高橋正明氏: 既存の出版社はもっとネットやデジタルに力を入れてもいいと思います。今、力を入れているのはまだ少数ですね。まずは、デジタル部門を大きな部署として、しっかりと立て方が良いのではないかと思います。本の売り方もネットで変わったのに、イベント性のある販売方法などに力が入ってない会社が多い。本を売るにしても、そのファンを集める必要がある。まず、ファンの層を作って、それを集め、活用する必要があるという発想がないんですね。

――ファンを作るとはどういうことでしょうか?


高橋正明氏: 良いものを作って売る前に、それを支持してくれる層を開拓する必要があるんです。「イベントをやりますよ」とか、「こういうものを作っています」と告知したり。まずはネットやメールを使って告知しつつ、作っている人の顔を出すといったことをやっていく。そういう切り替えがまだできていないですね。出版物の電子化はまだ一部のセクションでやっている会社が多いようですし。

――電子書籍なら、日本の出版物でも、英語に翻訳されて世界中の読者を得やすいですよね。


高橋正明氏: そういう意味で電子書籍で出すことで、広く読まれる可能性が広がりますね。

普通の人の目線でものを考えるというのが大事なこと


――高橋さんは様々なことに取り組まれていると思うのですが、一貫したご自身の中でのテーマはございますか?

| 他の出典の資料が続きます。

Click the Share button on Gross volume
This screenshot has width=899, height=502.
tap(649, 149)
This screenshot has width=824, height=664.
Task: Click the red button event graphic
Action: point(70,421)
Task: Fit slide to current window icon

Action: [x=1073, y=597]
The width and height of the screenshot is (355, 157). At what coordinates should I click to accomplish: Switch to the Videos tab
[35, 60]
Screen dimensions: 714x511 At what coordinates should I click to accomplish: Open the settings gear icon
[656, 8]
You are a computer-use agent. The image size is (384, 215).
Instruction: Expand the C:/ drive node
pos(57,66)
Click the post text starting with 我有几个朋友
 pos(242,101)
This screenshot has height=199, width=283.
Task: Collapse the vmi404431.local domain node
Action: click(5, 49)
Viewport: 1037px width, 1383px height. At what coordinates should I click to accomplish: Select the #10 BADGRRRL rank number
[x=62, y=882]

高橋正明氏: テーマとしては、建築とかデザインを一般のオーディエンスに理解しやすい形で提供することですね。社会に開いて皆で語り合いたい。特に建築の場合は、業界の性質、上から目線のことが多いので、それを皆の目線に降ろしましょうと。それから、コミュニティーを作る建築を作りましょうという考えもあります。コミュニティーデザイナーの山崎亮さんがやっている活動に近いですね。要するに、「普通の人の目線で考えましょう」ということなんです。あんまり高尚に考えすぎると硬くなりすぎてしまう。柔らかくなくてならない部分あるので、皆で学び、楽しみたいですね。

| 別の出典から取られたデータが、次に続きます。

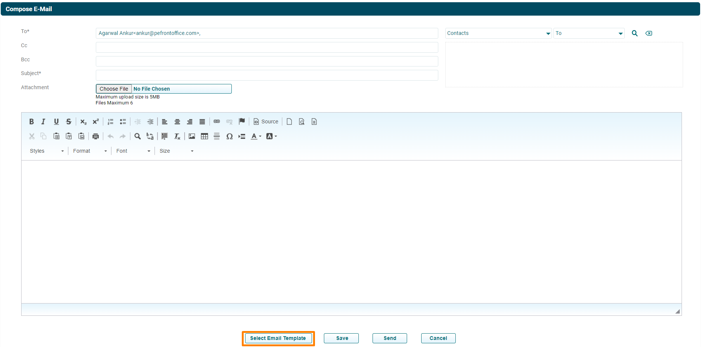This screenshot has width=702, height=347.
Task: Open the Styles dropdown
Action: [x=47, y=151]
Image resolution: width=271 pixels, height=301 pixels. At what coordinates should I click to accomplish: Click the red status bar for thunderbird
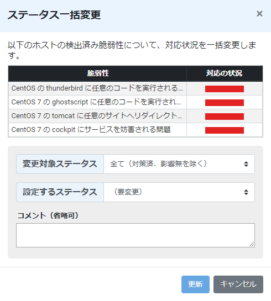[225, 89]
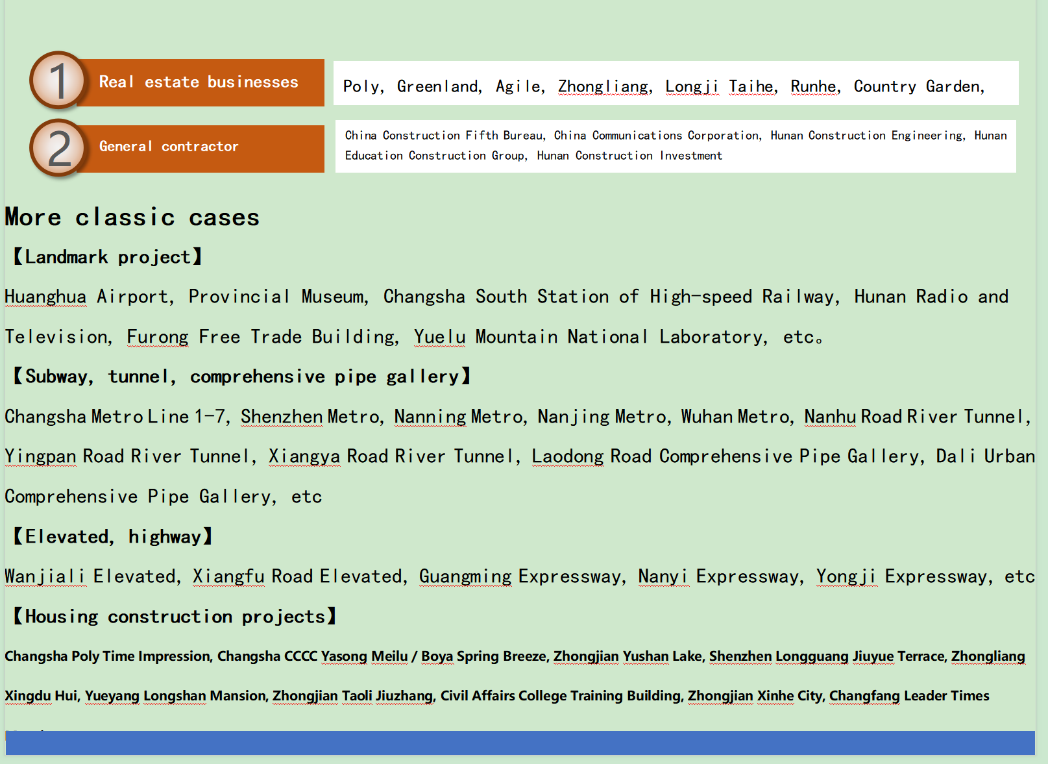
Task: Click the Elevated, highway bracketed heading
Action: coord(112,537)
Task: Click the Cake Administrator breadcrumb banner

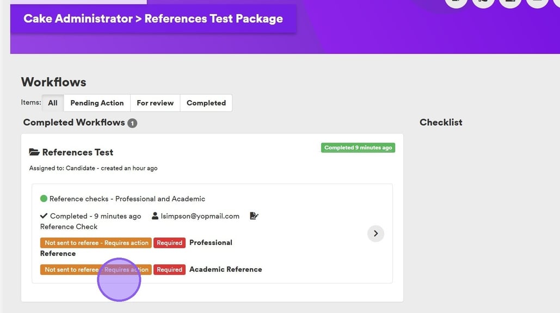Action: tap(153, 19)
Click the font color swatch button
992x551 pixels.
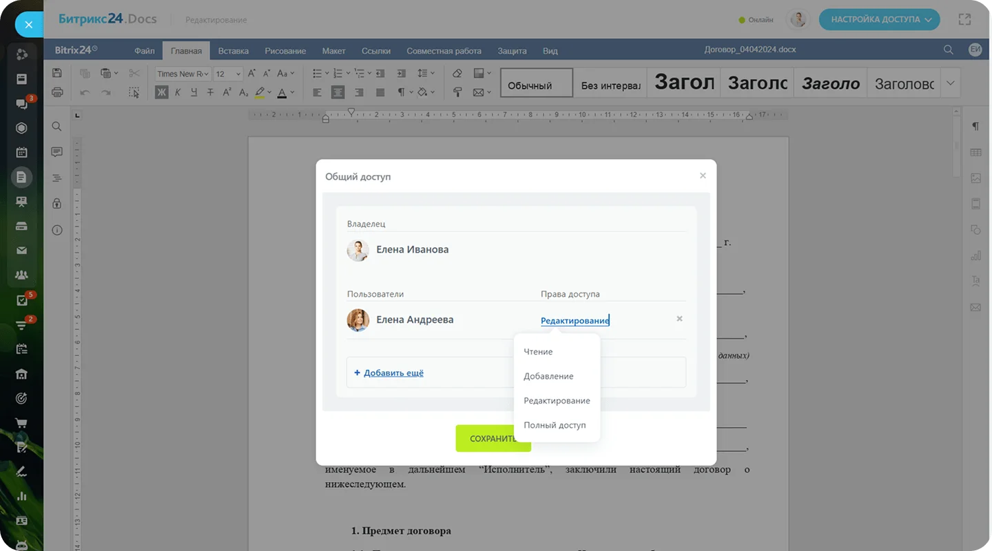pyautogui.click(x=282, y=92)
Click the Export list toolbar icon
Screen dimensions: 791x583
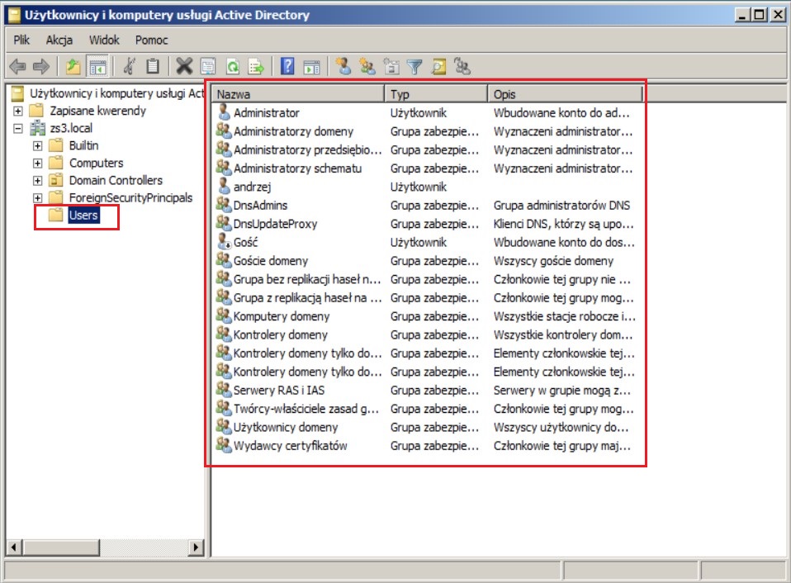click(257, 66)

――最後の質問にさせていただきますが、今後の展望をうかがえますか?



高橋正明氏: 建築と社会との接点をもっと考えるということをやっていきたいですね。つまり作家性ばかりをあまり考えすぎず、プロセスとかプログラムをもっと考えたい。皆で作るという考え方で建築やデザインを考えるという方法をウェブで推進していきたいと思っています。業界内ではそういうことを嫌がる人もいるので、なかなか難しい。建築家というのはエリート教育を受けていますので、良い意味でも悪い意味でも、通俗性が好きではないらしい(笑)。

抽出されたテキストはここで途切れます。